Baumängel in der Badebucht haben Feuchtigkeit in Boden und Wände getrieben.

shz.de von
22. Juli 2015, 10:00 Uhr

Wedel | Feuchtigkeit ist für jedes Haus von Übel – für Schwimmhallen darüber hinaus sogar eine ganz besondere Herausforderung. Einfach kräftig und regelmäßig lüften reicht dort nicht aus. In Bereichen, in denen mit viel Wasser umgegangen wird, bedarf es eines tadellosen Ablaufsystems und einer guten Lüftungsanlage.

Die Wedeler Badebucht zählt in ihrer gesamten Anlage mit Erlebnisbad, Saunabereich, Sommerbad und den dazugehörigen Sanitär- und Duschanlagen mehr als 280 Bodenabläufe. Die nehmen das Spritz- und so genannte Schleppwasser auch noch im entferntesten Winkel auf. Doch trotz flächendeckender Versorgung hatte die Schwimmhalle eigentlich von Beginn an Probleme mit diesen Abläufen, erklärt Badleiter Karsten Niß. Der Grund: konstruktive Baumängel, genauer gesagt nicht geeignete und nicht richtig verarbeitete Dichtungen. Die Folge: Feuchtigkeit, die in den Boden sickerte und schließlich irgendwann auch die Wände hoch zog.

Die Wedeler Stadtwerke als Träger der Badebucht setzten sich juristisch mit dem Generalunternehmer auseinander und erwirkten nach langen, zähen Verhandlungen im Sommer vergangenen Jahres einen Vergleich. Aufwändige Sanierungsarbeiten konnten daraufhin in Angriff genommen werden. Im Herbst ging es mit den Duschen im Saunabereich los. Im Dezember war das Erlebnisbad dran. Vor Weihnachten noch konnten die ersten Baumaßnahmen abgeschlossen werden. „Wir wurden fertig wie gewollt und waren auch summenmäßig im absoluten Plan“, erläutert Niß.

Im Januar begann die Vorplanung

Bereits im Januar begannen die Vorplanungen für die zweite Sanierungsphase, die Überarbeitung des Rutschenturms. Seit dem 1. Juni ist der 90-Meter-Röhrenkoloss gesperrt. „Diese Sanierung bereitet uns mehr Kopfzerbrechen“, berichtet der Badleiter. „Wir sind nicht völlig aus dem Zeitplan“, versichert er. Doch es werde wohl ein wenig länger dauern als bis zum anvisierten Wiedereröffnungstermin Anfang August. Auf der obersten Plattform des Turms mussten Fliesen hochgenommen und der Boden komplett mechanisch ausgetrocknet werden. Das habe länger gedauert als erwartet. Zudem sei das untere Rutschenlandebecken erheblich stärker beschädigt als angenommen. Auch dieses sei von Beginn an nicht richtig eingedichtet gewesen, erklärt Niß. Jetzt sorgt eine Fachfirma für den kompletten Abschluss.

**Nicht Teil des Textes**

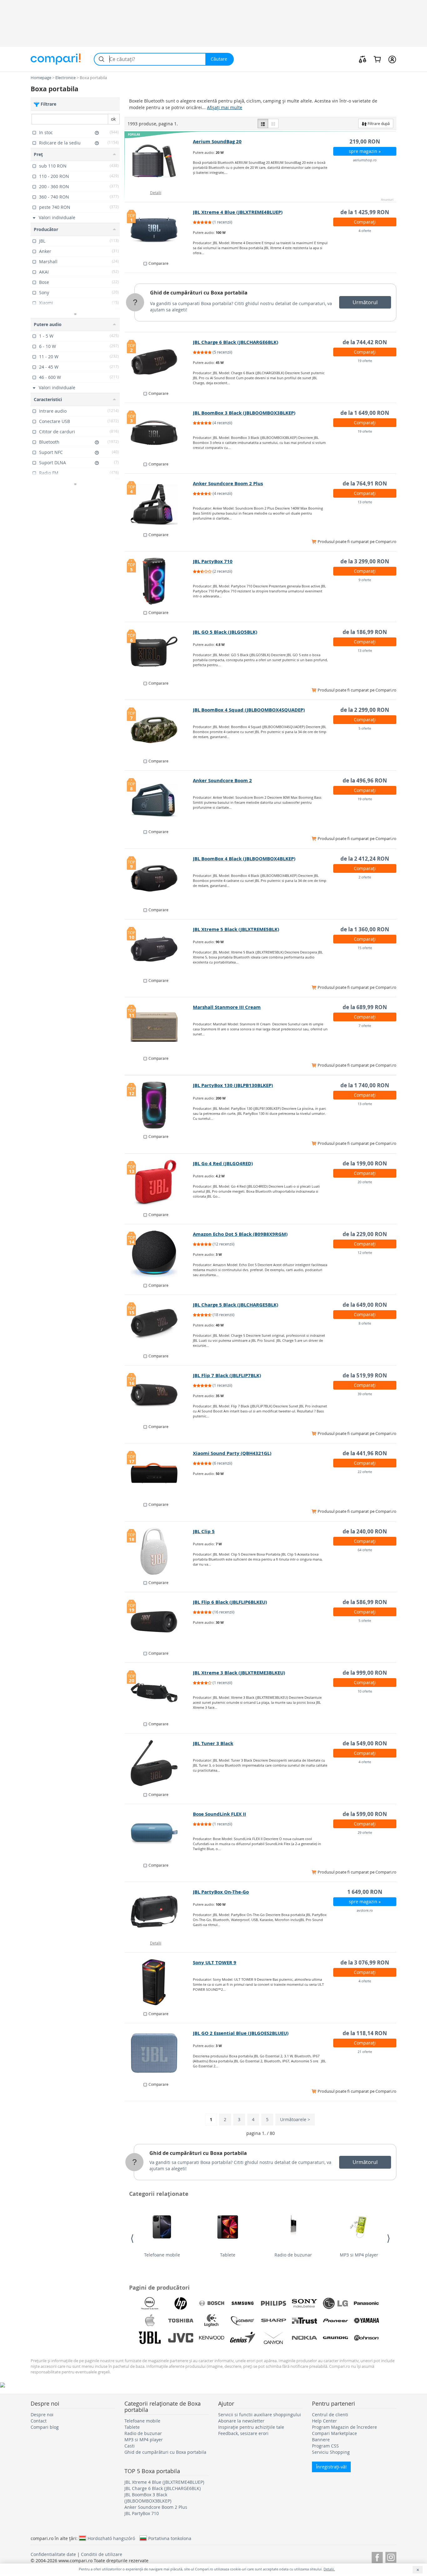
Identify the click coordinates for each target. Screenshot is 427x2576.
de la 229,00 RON (365, 1234)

Wird sowieso umgebaut, passt die Badebucht auch gleich die Lüftungsanlage an. So wird ein besseres Raumklima geschaffen, erläutert Niß. Zudem werden verrostete Geländerteile ersetzt. Die unvorhergesehenen Arbeiten verzögern zwar die Fertigstellung, möglicherweise um zwei Wochen. Von den Kosten her sei aber alles im Lot, betont der Badleiter.

Die Gäste seien mit den ersten Sanierungsmaßnahmen entspannt umgegangenen, lobt er. Und auch jetzt gebe es keine Klagen. Niß kann keinen Rückgang der Besucher verzeichnen. Während der Saunaarbeiten „haben wir die Planzahlen erreicht“. Und auch für den Juli sehe es sehr gut aus.